According to the embodiment shown in Fig. 1, underground heat disaster exchange system 110 is positioned in first well 130.In various embodiments, the degree of depth of heat exchanger can change according to various factors such as cost and environmental condition.Such as, in various embodiments, the degree of depth of the first horizontal hole 130 can be between hundreds of foot and thousand of foot.
In the embodiment in figure 1, the first well 130 includes multiple concentric tubes, and these concentric tubes are formed to allow various fluid to flow through them.Supply feedwater is injected in the first well 130 by a sleeve pipe 120.Underground heat disaster exchange system 110 is configured to flash to heat feedwater steam, and steam is directed in hydro carbons through the multiple perforation in such as well 130 from subterranean strata.Schematically illustrate these perforation 180 of the porch of horizontal component in the first well 130 in FIG.Steam is directed in the horizontal component of the first well 130, and is directed in the geological stratification around the horizontal component of the first well 130.

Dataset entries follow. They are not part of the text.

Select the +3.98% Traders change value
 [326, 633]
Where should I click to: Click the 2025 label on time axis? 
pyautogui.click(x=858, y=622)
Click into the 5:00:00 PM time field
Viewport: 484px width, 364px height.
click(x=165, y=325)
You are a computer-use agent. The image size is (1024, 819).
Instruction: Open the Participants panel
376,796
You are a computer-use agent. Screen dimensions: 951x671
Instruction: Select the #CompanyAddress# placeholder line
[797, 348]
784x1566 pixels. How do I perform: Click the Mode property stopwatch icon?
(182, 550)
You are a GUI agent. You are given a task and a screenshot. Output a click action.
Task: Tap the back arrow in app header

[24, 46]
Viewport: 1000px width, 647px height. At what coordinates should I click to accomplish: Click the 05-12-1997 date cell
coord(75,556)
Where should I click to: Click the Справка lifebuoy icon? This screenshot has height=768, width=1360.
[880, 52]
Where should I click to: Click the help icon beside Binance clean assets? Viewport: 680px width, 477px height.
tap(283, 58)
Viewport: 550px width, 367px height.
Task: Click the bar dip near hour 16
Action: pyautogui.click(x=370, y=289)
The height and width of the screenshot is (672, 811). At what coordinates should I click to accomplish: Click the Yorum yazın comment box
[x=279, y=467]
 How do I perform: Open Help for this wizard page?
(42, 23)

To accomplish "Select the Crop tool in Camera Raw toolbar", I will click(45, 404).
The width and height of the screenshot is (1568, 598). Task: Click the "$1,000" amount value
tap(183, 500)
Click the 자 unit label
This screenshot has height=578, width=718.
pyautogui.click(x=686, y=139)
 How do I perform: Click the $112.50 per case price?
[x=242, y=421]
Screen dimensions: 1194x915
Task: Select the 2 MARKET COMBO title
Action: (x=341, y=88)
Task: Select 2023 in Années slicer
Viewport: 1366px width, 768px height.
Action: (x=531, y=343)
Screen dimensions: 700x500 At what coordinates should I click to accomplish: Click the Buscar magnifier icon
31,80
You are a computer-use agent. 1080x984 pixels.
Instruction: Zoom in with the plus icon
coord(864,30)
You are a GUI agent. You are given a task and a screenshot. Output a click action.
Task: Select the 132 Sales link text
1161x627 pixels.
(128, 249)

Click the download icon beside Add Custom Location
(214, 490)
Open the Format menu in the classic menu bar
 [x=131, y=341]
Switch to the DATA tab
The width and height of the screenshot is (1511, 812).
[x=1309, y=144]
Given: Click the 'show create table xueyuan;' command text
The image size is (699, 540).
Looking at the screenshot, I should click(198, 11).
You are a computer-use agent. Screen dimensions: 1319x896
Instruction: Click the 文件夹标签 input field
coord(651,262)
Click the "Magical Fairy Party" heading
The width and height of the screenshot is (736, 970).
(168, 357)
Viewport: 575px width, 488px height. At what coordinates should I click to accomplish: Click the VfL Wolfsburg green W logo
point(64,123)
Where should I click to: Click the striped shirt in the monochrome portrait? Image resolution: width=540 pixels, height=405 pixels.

Steam adds heat energy and for reducing the viscosity of the hydro carbons from subterranean strata deposition, so that the hydro carbons from subterranean strata flows downward due to gravity to the hydro carbons from subterranean strata.Capturing the hydro carbons flowed downward from subterranean strata in second well, this second well is a production wellbores 140.The hydro carbons from subterranean strata captured in production wellbores 140 is such as transported in ground one or more storage tank 199 by a production line 190.
In the embodiment in figure 1, just as the well in other various embodiments described herein, horizontal hole and various sleeve pipe or conduit can be formed by after-combustion pipeline.After-combustion pipeline is well-known to those skilled in the art and refers generally to the metal tubes being wound on a big spool.After-combustion pipeline can have a diameter between about an inch and about 3.25 inches.Certainly, it will be appreciated by the skilled addressee that various embodiment is not limited to after-combustion pipeline, be also not necessarily limited to the pipeline of any specific dimensions.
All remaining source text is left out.